Marie-Anne tried very hard to be patient. “Did you not say to me that you wished to use color? To learn painting?”
“Yes, but.” The purple flush began on his neck. Now she could see how it radiated down to his chest, too. “I can’t.”
“But why? You do not know where to find the paint?” He didn’t answer, and the flush did not abate. “Why, this can’t? Tell me what is to stop you.”
“Because it’s not for people like me,” he said, like it was absurd that he had to explain something so simple. “You think they’d let someone like me into the Royal Academy? It’s like this house, and these people. I’m not supposed to be here. They don’t let people like me into places like this.”
Marie-Anne took a breath, prepared to dispute this before she realized that she could not. She didn’t know how anyone was let into the Royal Academy, but he was probably very right. Anything with “royal” in the title must, to her mind, be obscenely exclusive. It would be the same if he tried to learn from any worthwhile teacher. It always required introductions and the right connections. And money, of course.

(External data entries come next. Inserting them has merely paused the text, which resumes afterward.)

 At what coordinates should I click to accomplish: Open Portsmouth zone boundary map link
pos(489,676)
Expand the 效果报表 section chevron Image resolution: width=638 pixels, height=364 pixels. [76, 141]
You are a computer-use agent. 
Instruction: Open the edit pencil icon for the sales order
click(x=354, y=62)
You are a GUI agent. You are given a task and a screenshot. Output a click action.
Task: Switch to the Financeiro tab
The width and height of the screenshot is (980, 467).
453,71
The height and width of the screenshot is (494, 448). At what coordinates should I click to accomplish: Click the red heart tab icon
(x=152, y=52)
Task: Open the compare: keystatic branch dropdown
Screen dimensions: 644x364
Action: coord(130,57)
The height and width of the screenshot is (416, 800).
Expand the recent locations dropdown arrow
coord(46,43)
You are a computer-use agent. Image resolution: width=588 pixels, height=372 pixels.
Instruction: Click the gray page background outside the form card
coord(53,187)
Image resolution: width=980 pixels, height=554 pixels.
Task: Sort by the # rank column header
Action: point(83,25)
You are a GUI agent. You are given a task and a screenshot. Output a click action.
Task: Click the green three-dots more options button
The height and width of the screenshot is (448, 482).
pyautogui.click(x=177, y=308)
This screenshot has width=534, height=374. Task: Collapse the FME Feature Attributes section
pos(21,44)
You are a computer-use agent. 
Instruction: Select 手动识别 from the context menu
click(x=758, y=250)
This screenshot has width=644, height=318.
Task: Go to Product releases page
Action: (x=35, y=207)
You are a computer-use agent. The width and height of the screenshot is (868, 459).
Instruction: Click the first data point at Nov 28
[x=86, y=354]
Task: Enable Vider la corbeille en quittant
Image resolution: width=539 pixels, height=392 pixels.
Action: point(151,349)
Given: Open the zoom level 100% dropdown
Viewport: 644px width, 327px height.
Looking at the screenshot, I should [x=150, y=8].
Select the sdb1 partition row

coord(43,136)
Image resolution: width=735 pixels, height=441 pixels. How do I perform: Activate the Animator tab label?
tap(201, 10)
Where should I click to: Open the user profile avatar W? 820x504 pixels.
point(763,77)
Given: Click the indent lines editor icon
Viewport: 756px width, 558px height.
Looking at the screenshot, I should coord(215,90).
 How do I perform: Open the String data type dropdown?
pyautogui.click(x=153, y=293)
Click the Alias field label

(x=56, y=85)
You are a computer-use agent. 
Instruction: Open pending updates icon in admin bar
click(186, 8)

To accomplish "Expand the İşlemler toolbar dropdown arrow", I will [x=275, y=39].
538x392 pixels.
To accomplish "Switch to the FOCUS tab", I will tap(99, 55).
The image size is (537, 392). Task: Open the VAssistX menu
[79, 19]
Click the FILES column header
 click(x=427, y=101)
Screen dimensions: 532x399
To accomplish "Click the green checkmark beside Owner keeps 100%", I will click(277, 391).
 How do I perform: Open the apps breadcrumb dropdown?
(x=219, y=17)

She put her hand at the base of his throat, her fingers cool against his flushed skin. “You believe you are not good enough.” She stopped abruptly to swallow down the sudden tears that pressed at the back of her throat. It was not his art he didn’t think good enough – it was himself. He had not had, as she did, people who told him he deserved better. “But your talent is immense, that is what matters.”